Volumio + Raspberry PI Offline: possible?

Hi, I’m a person who decided to use Volumio for its Hi - Fi via a Raspberry Pi 2.

The system has been properly installed and works very well, I changed the song from smartphones and from the PC via the webUI, I would have only one request:
you can use Volumio Offline? I wish I could select songs by the same Raspberry (connected to a keyboard + mouse and a monitor), without having to connect to the Internet without having to use an external device.

Unfortunately Volumio not a window manager and I do not know how to solve. Thank you.

You want a GUI actually running on the Raspberry Pi to control volumio?

You can start with using mpc commands from the command line. You could also install a gui and browser but that’s a pain getting it to work on volumio 1.5(5) dependancy hell and all that.
Or you could opt to use keyboard / mouse input on a low level, still rather hard but an old mouse could control the most common navigation (play/pause/volume /next/previous) this will require some programming. Or add a remote.

But out of the box you can only use the commandline to control mpc. And of course an other device

Yes.

You can not create “macros” low level, that the touch of a button (for example, Ctrl + W) changes song, with another key us pause and so on, all from the terminal?

I do not care much graphics, it suits me even the command line.

You could create a script and when you start it you can listen to input signals from the keyboard. But that’s real diy-ing and requires programming. I can’t really help you with that.

Ok thanks a lot, have you some tutorial can i see for this? Thanks.

In my side, I put a USB WIFI dongle ; and the Raspberry with Volumio works as Access Point.
So My Phone connect itself to the Raspberry and command it ; I don’t use other network.

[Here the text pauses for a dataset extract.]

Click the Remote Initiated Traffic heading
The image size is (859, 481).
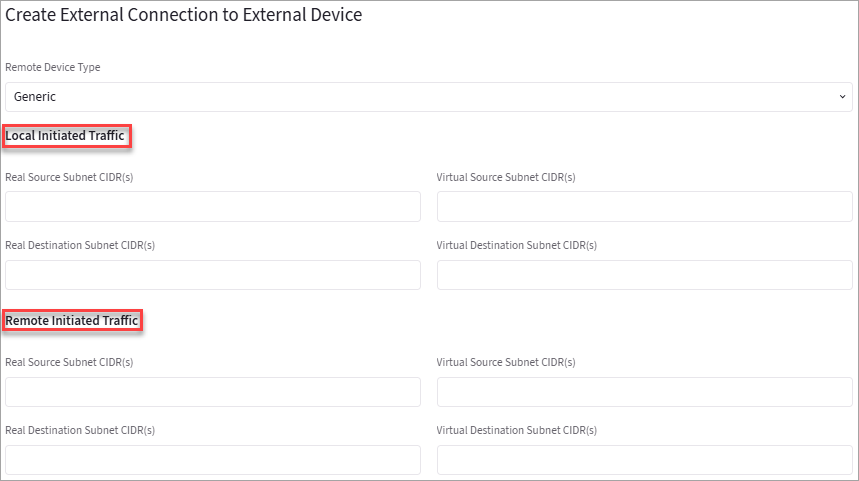(72, 320)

once inserted the dongle usb wifi what should I do ? I have to give some control ?

Something like that:

apt-get update
apt-get install hostapd dnsmasq

vi /etc/dnsmasq.conf
interface=wlan0
dhcp-range=192.168.200.100,192.168.200.200,255.255.255.0,12h

vi /etc/hostapd/hostapd.conf
ctrl_interface=/var/run/hostapd
driver=nl80211
ieee80211n=1
interface=wlan0
ssid=VOLUMIO
channel=0

vi /etc/network/interfaces
auto lo
iface lo inet loopback

allow-hotplug eth0
iface eth0 inet dhcp

allow-hotplug wlan0
iface wlan0 inet static
address 192.168.200.1
netmask 255.255.255.0
network 192.168.200.0
broadcast 192.168.200.255

vi /etc/default/hostapd
Remplacez la ligne #DAEMON_CONF= » » par DAEMON_CONF="/etc/hostapd/hostapd.conf"

service dnsmasq start
service hostapd start

and reboot

Thanks a lot.
I try but do not work, the vi command open a file but what is this?
if i try to use nano i can not to save…

try sudo nano instead.

I am already root.

Up.

How can I disable the control passage startup that controls the raspberry is connected to the internet , and if not prevents booting ?

— EDIT —

I solved in this way :

su *insert your root password* nano /etc/network/interfaces

delete this line

auto eth0 iface eth0 inet dhcp

save and reboot.

that actually shouldn’t prevent you from booting, it would probably only take some more time to boot.
Disabling like you did shouldn’t be a problem as long as you have a wireless connection, but i would prefer to set it to a static IP outside your normal range and remember/write it down. So in the future when you want to use the wired connection you won’t run into trouble. Or when you change the name or password of your wireless network

The Raspy work very good with my Hi-Fi! :smiley:
I’ve only one problem:
since I just have to use the command line, I recycled an old VGA monitor.
I used this HDMI - VGA cable: i01.i.aliimg.com/wsphoto/v0/5666 … jector.jpg
But if i boot my raspberry i don’t see anything.
If instead i boot the raspberry connected at a TV with HDMI and after disconnect the raspberry and connect him at this cable all work fine.

At this time all work everything works until it detachment from the device current to restart (instead, if i use “Sudo reboot” work fine).

Why this? It’s a boot/config problem?
Thanks a lot (sorry for my english).

Have tried an other distribution, like raspbian? What did it do then?

I think that the screen isn’t recognised by the HDMI output. These kind of adapters tend to forget those kind of things…

You could try to force hdmi video out from the config.txt. Since I don’t know it you’ll need to Google the exact command.